As a boy I was never given a chance to learn about sinks.  My natural affinity for pipes and plumbing was suppressed in the service of pre-university curriculum focusing on math, science, rhetoric, the visual and plastic arts, with of course many pre-dawn hours set aside for the gymnasium.  Kids like me were considered different, stigmatized.  Bookhounds, they called us, or 'nerdy-brains' or the particularly cruel 'can't fix a sink-ers'. Sure we could passably bang out a Rothschild concerto, even dominate in the low post on occasion but of what use was that in the face of a commode in overflow?  We were supposed to have our revenge later in life when our business and law degrees would boost our earning power so that we would never have to fix anything ourselves again.  This was sold to us as freedom, but it is only when we face a busted drain valve on a holiday weekend and realize that all our conference presentations and accolades from management are of no use that we fully understand that what were sold was in fact a false bill of goods.

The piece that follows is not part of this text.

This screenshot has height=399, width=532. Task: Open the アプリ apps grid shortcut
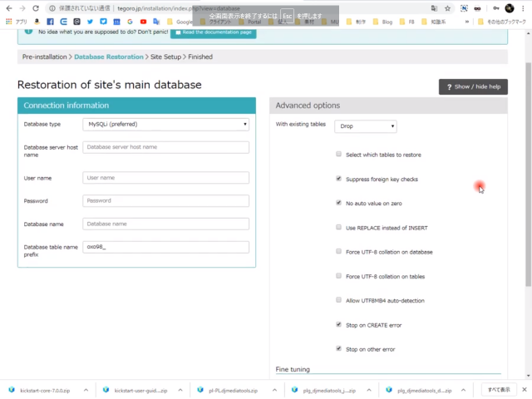click(x=16, y=22)
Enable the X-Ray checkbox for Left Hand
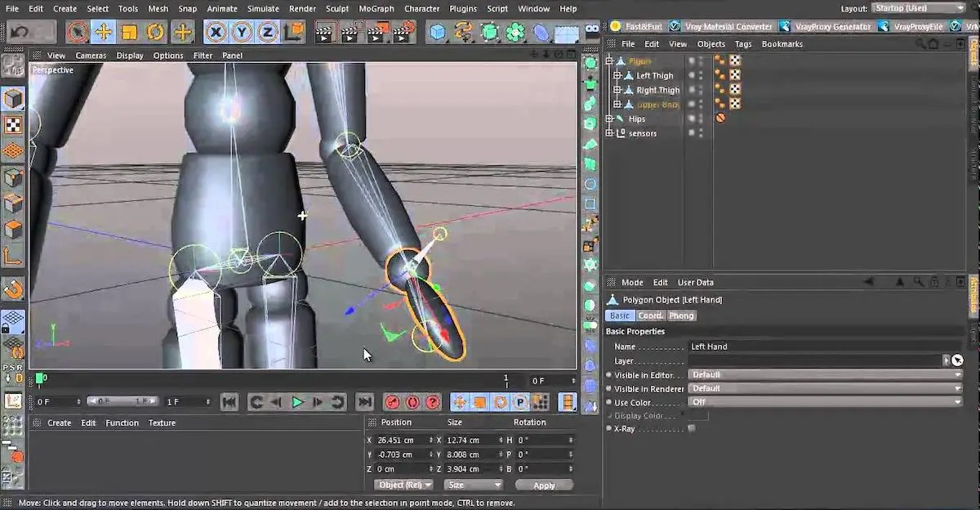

We needed to know how to fix the sink all along.  All by ourselves. At least the basics if not the more advanced techniques.  As it is, we don't have the slightest fucking clue where to even start here.  And we've seen enough sitcoms to know what a mess you can make by turning the wrong valve down there.  We'd probably flood the whole house and reveal for all the world what incompetent oafs we are at bottom.  Others might laugh, but how would we be left feeling?

And so, kids, family, get in the car, we're going out for dinner tonight. He may be functionally useless in many important contexts but he does get paid in the currency of the realm, and tonight daddy's gonna make it rain pizza and video games.